07/12/1999 – Ouverture la semaine prochaine à Paris (dans la semaine du 13/12/1999) de la Commission bilatérale franco-djiboutienne.

Au cours de cette réunion, la France doit présenter les axes prioritaires de la coopération pour les cinq prochaines années. La réorganisation du système judiciaire et d’abord de la magistrature figure parmi ces points.

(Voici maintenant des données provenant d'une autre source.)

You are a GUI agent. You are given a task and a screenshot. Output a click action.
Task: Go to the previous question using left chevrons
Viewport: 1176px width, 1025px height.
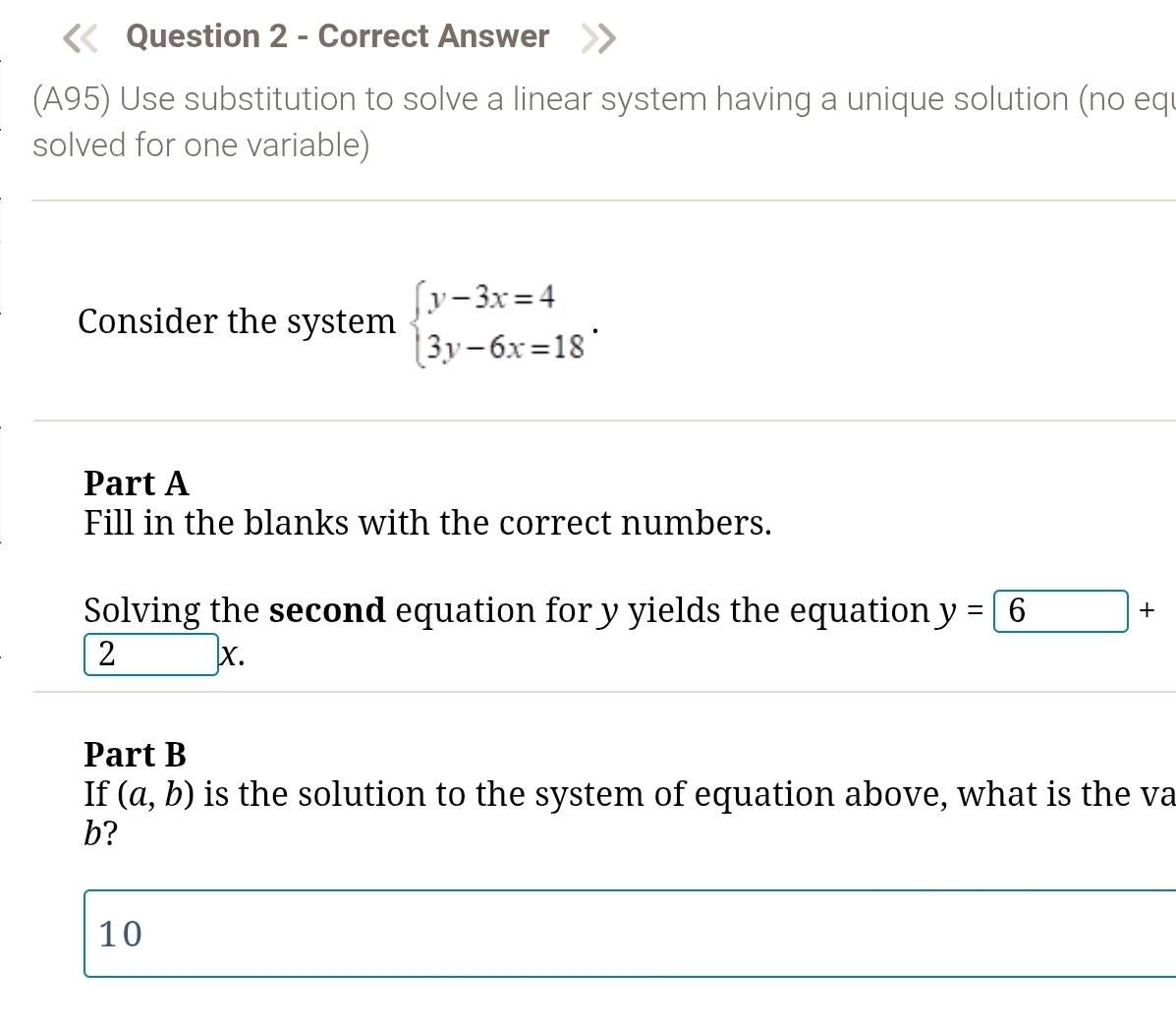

Nous appelons les autorités françaises et en particulier le Ministère de la Coopération à suspendre l’attribution de toute aide française, tant que la paix ne sera pas rétablie à Djibouti, que les prisonniers politiques ne seront pas libérés et que les Droits de l’Homme ne seront pas respectés : arrêt des viols, des tortures, des internements arbitraires et des exécutions sommaires, rétablissement de la liberté de déplacement à l’intérieur (suppression des laisser-passer) et à l’extérieur (restitution de tous les passeports),

Comme nous l’avons constaté, la guerre civile a été immédiatement relancée dès que le Gouvernement dictatorial a reçu les premiers versements du FMI. Une importante opération “dite de ratissage” est en cours dans le Nord du Pays. Ce sont les populations civiles qui sont les victimes : éxécutions, tortures, viols, blocus alimentaire de Tadjourah et d’Obock.

Bien entendu, l’argent de la France est (a été / sera) utilisé par les dirigeants pour la Guerre contre des populations sans défense.

La France ne peut pas continuer à cautionner ce régime qui bafoue les Droits de l’Homme et à lui donner les moyens financiers de se maintenir au détriment de tout un peuple. Ce gouvernement ment sans arrêt : il avait pris l’engagement de réduire le nombre de militaires pour donner l’illusion qu’il se pliait aux exigences du FMI. Ensuite, il utilise ces aides pour renforcer l’Armée Nationale Djiboutienne. 400 / 450 nouveaux soldats d’ethnie Somalie ont été envoyés dernièrement en renfort dans le Nord, pour se battre aux côtés de l’AND, de la Police et de la Gendarmerie mobilisées. Ces deux dernières armes étant aussi mobilisées dans cette opération d’une ampleur invraissemblable.

Notre Association suivra avec la plus grande vigilance les décisions qui seront prises lors de la conférence.